TUI has confirmed it will reintroduce holidays to Sharm el Sheikh after the Foreign Office announced this morning that it has lifted its flight ban.
The Foreign Office said that the UK government has worked with Egyptian authorities to increase security in the four years since a Russian holiday jet was bombed.
It added: “There remains a heightened risk of terrorism against aviation in Egypt. Additional security measures are in place for flights departing from Egypt to the UK.
“You should co-operate fully with security officials at airports.”
The ban on UK flights to and from Sharm airport was imposed immediately after St Petersburg-bound flight was blown out of the sky shortly after taking off from the airport.
Despite the flight ban, Egypt has remained a popular destination for British holidaymakers and operators have been adding capacity to other Red Sea resorts, including Hurghada and Marsa Alam.

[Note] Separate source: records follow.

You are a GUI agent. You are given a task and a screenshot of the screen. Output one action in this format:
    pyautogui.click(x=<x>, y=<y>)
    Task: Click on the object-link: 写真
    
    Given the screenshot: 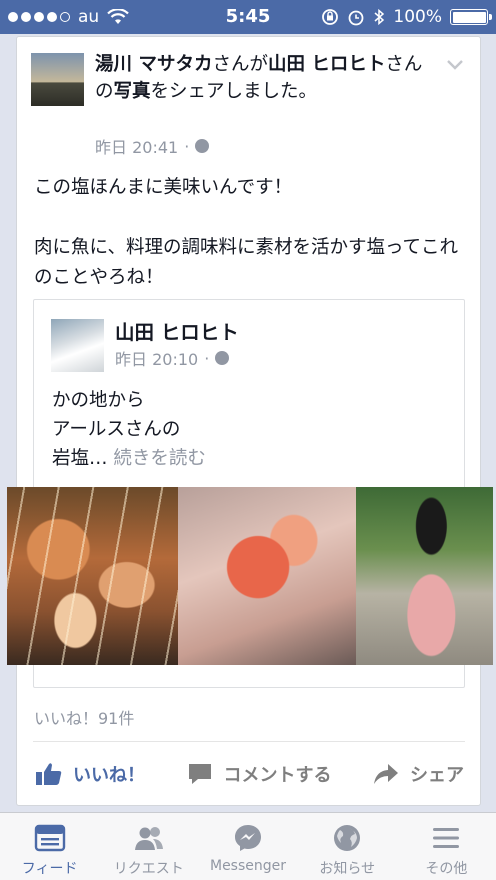 What is the action you would take?
    pyautogui.click(x=132, y=92)
    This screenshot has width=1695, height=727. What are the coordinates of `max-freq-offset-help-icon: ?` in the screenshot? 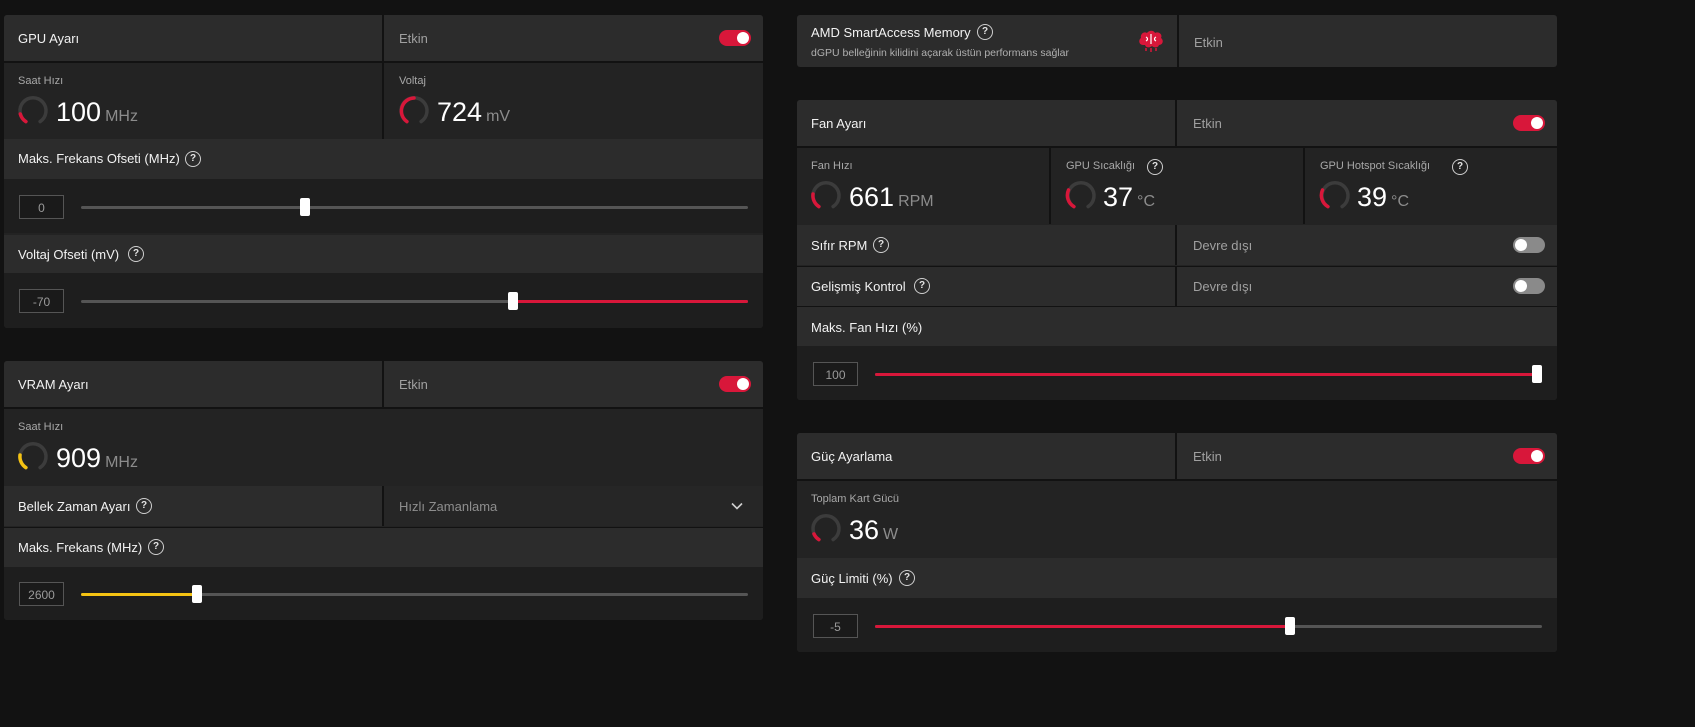 It's located at (193, 159).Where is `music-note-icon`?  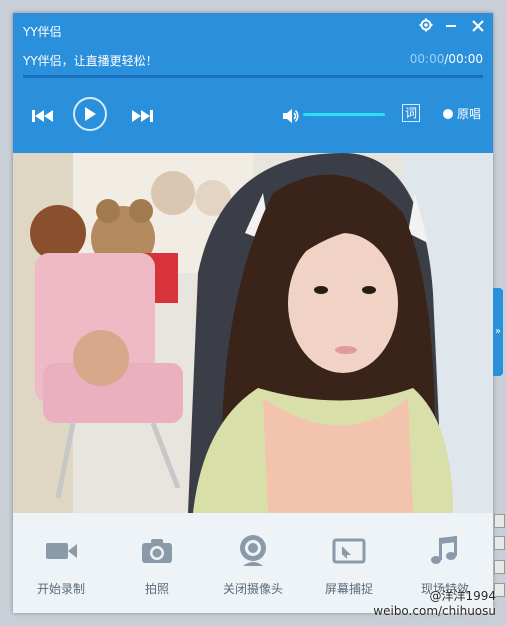 music-note-icon is located at coordinates (444, 550).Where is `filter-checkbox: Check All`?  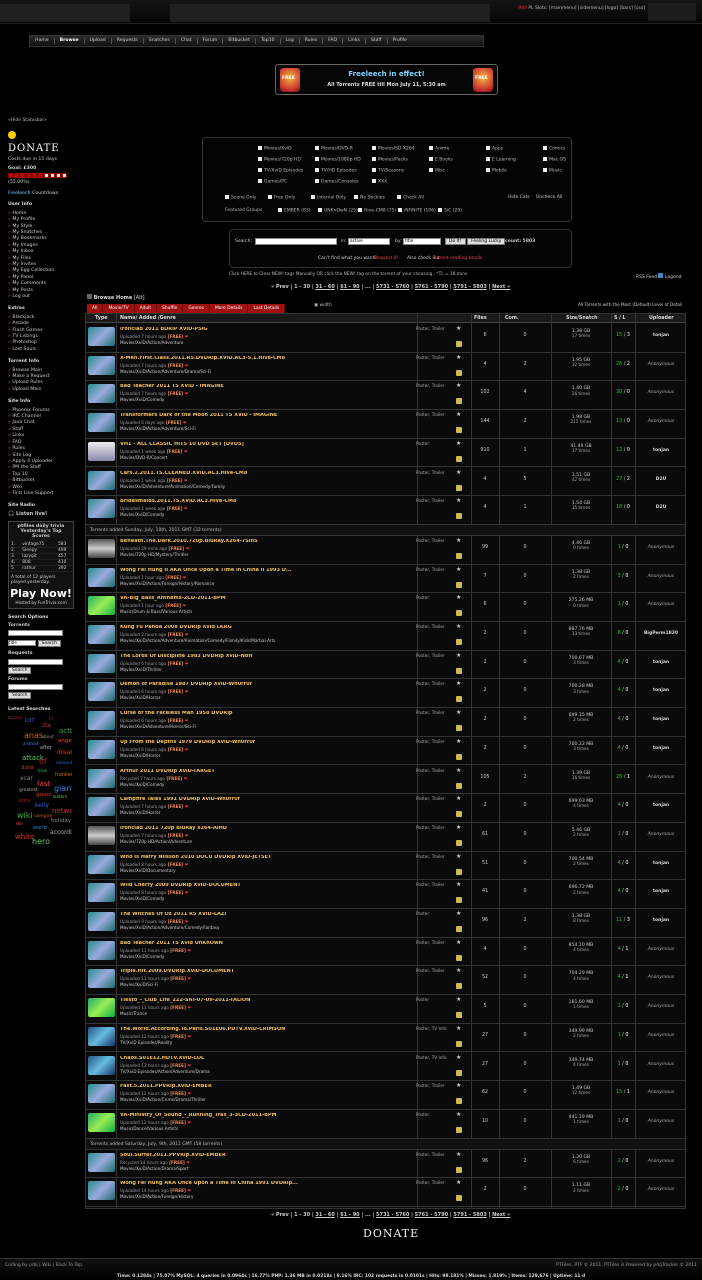
filter-checkbox: Check All is located at coordinates (410, 198).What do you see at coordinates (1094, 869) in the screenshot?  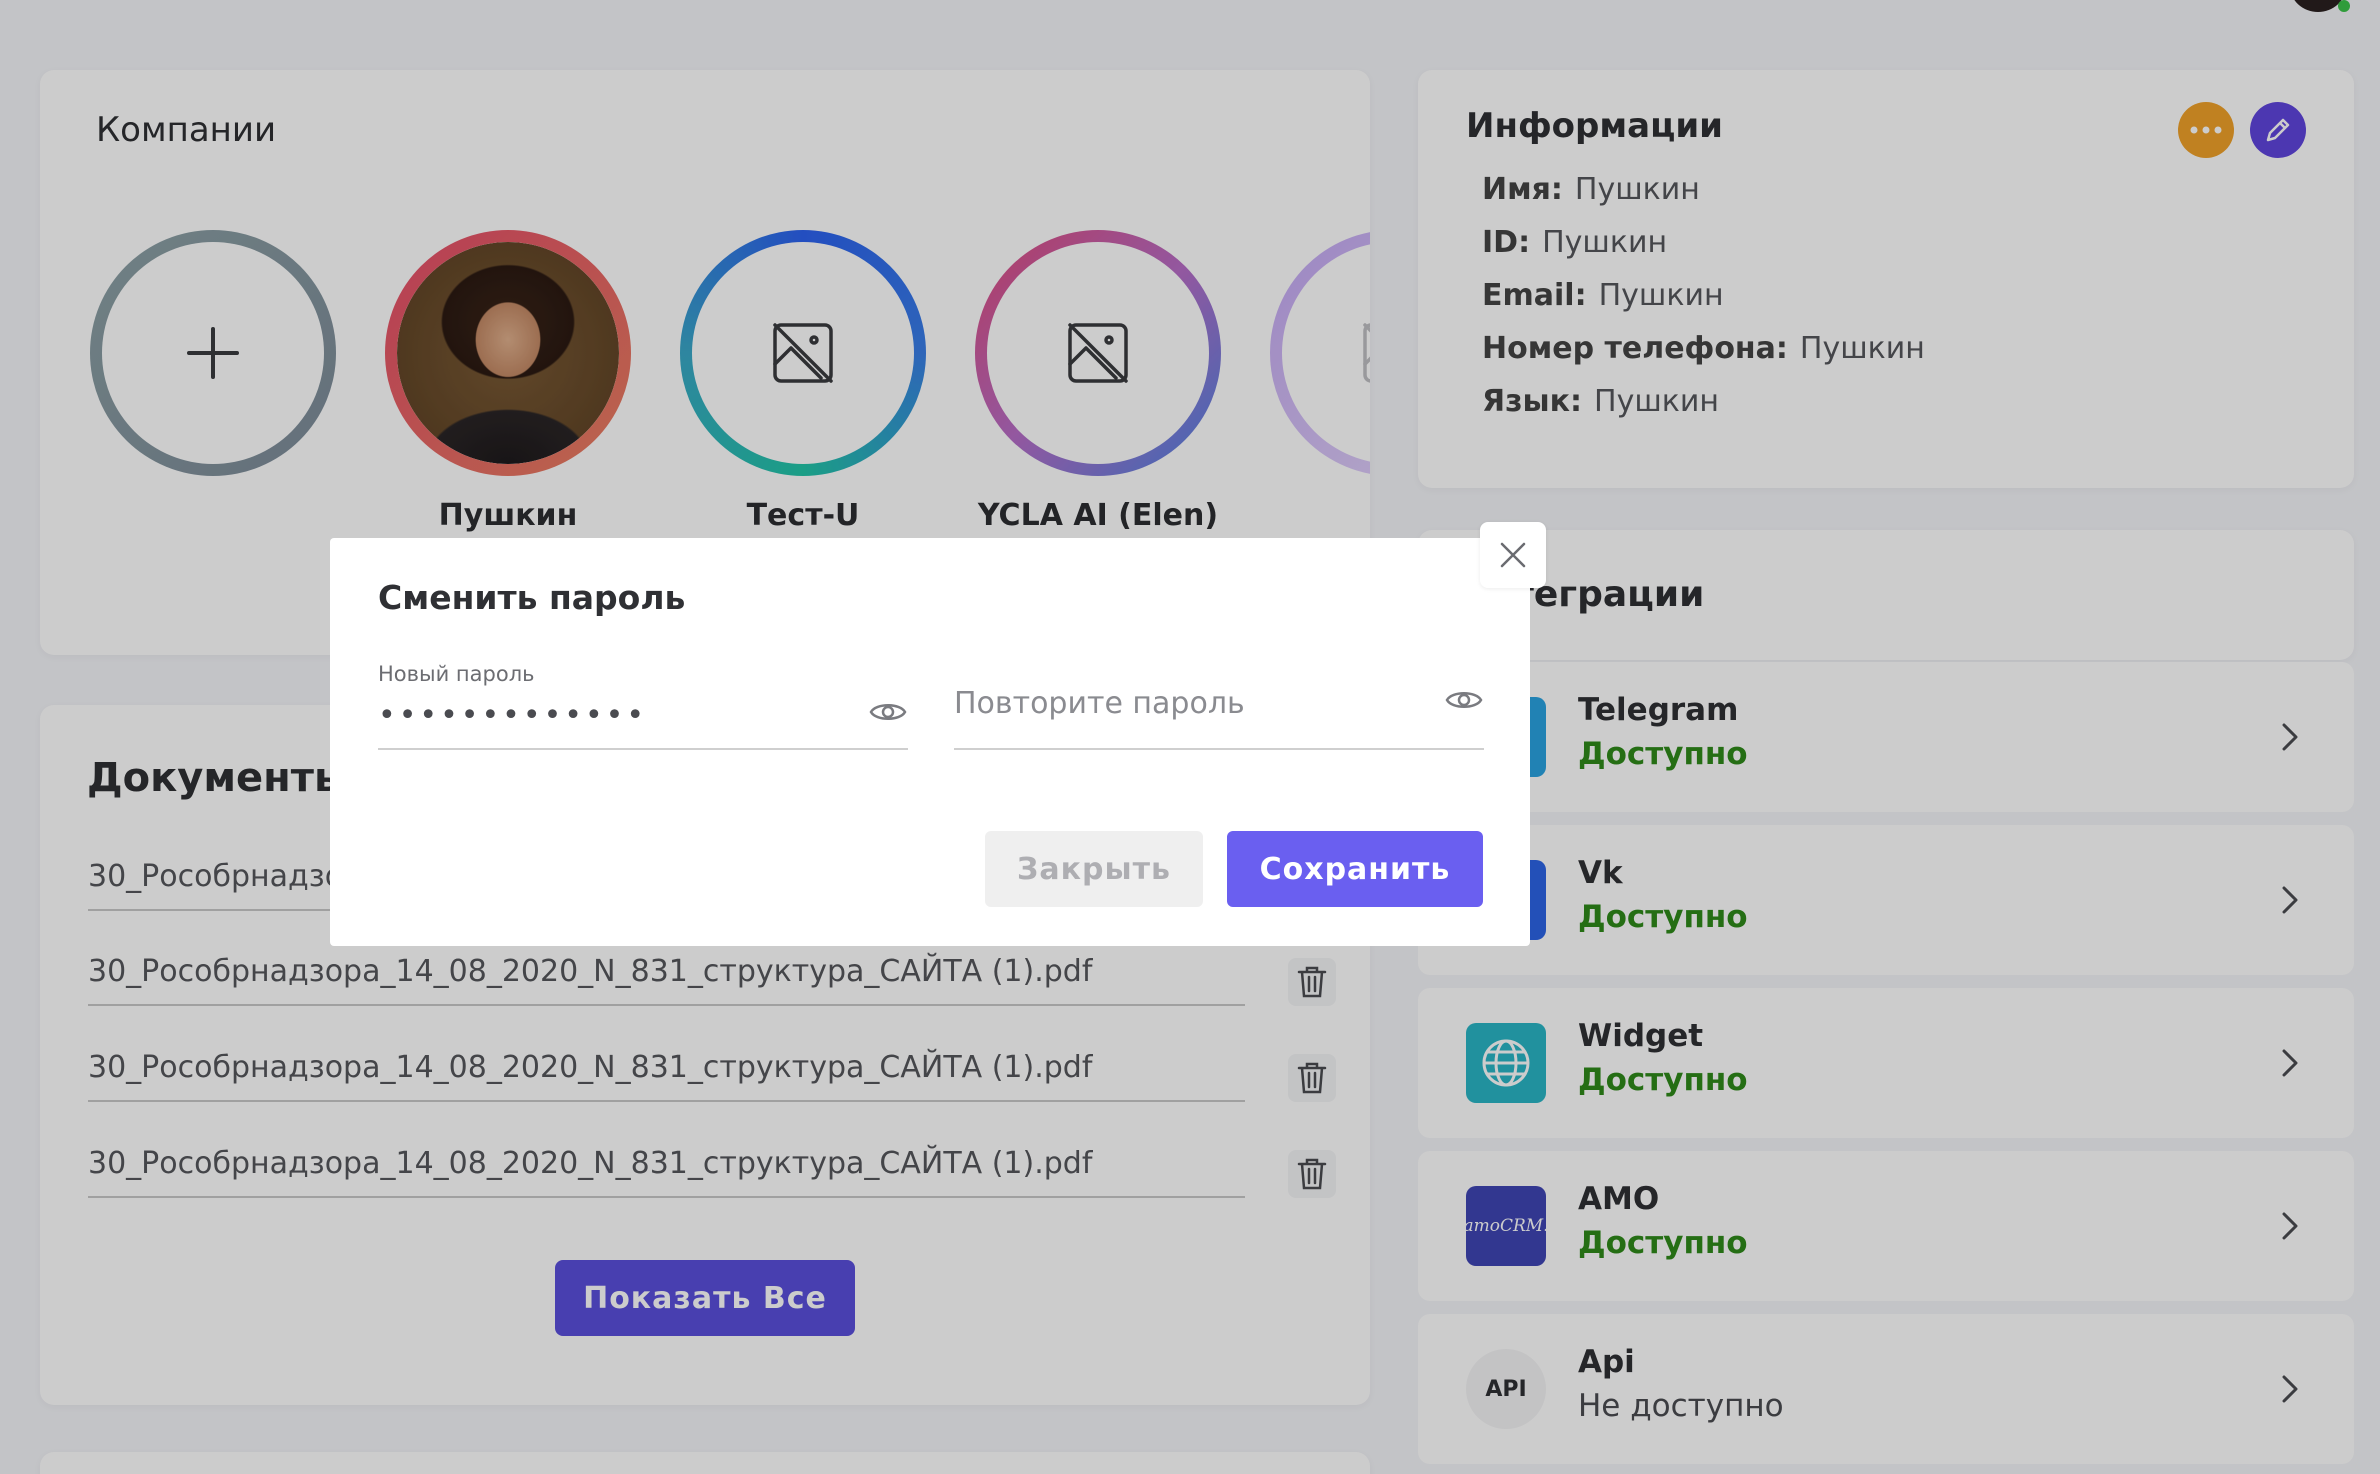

As soon as the Foreign Office announced it was lifting the ban on flights today, TUI said: “Sharm el Sheikh was always a popular holiday destination with our customers and we welcome the change in travel advice by the UK government.
“We will reintroduce Sharm el Sheikh, taking into account customer demand, and will now work closely with our hotel and airport partners so we can confirm more details in due course.”
The Egyptian minister of tourism Dr Rania Al-Mashat said new security measures include CCTV, airport security and GPSs on tour buses, all of which will be continually reviewed and enhanced.
“We welcome the return of British tourists to Sharm el Sheikh. This announcement is a renewal of the ongoing co-operation between both nations.
“This step is testament to the continuous efforts exerted by the Egyptian government to ensure the safety and security of every visitor in all of Egypt’s destinations, and in South Sinai in particular.”
What the Mole says:
Tour operators and airlines, including easyJet, will be keen to relaunch flights to Sharm as soon as possible to satisfy demand. The flight ban imposed in October 2015 left them struggling to find alternative winter sun destinations and has led to a price increases in other popular haunts, such as the Canaries.